> **Description of the task**:
Could you return each line of the material that has "computer" in it?

> **Dataset**:
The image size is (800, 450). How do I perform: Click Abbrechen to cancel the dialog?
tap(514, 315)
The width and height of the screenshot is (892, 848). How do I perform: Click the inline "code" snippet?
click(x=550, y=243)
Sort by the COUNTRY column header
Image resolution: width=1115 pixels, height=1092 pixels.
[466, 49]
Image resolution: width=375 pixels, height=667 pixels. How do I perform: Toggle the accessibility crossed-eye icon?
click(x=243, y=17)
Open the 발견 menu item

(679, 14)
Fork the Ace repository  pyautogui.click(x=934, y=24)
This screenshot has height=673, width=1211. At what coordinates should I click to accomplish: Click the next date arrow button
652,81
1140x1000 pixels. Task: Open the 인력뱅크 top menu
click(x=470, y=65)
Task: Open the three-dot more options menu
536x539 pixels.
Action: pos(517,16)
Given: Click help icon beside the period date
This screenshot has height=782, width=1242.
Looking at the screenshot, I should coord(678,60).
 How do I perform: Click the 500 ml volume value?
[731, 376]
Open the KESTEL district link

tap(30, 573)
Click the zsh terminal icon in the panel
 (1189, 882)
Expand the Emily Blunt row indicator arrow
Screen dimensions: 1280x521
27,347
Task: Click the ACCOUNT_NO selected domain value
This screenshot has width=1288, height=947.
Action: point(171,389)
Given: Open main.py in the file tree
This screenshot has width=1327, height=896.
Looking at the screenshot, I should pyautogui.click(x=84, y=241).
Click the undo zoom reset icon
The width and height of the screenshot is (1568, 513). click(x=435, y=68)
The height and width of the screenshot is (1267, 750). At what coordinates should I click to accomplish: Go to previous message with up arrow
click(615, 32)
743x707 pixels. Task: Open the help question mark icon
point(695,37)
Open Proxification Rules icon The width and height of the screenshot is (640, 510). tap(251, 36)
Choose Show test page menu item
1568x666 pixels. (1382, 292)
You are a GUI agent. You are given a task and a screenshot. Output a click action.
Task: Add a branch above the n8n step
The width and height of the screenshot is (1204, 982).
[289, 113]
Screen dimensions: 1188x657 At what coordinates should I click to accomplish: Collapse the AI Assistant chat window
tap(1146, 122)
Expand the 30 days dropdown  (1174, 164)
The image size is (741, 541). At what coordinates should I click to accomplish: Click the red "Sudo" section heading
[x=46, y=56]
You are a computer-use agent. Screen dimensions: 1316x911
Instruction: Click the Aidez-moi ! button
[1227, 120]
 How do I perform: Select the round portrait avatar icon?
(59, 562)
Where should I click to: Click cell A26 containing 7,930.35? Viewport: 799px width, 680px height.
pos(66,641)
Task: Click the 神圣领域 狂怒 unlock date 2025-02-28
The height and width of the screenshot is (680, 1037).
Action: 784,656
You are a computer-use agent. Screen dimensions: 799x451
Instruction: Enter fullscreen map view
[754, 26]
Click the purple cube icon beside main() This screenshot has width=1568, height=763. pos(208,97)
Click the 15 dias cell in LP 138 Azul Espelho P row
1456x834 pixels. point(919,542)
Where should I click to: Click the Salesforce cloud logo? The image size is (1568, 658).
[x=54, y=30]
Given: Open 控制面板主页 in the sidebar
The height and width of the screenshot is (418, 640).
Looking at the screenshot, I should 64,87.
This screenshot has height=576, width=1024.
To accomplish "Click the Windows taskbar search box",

> **Your solution**:
You are a computer-use agent. Screen dimensions: 1316x911
You are a computer-use agent. Screen dimensions: 799x451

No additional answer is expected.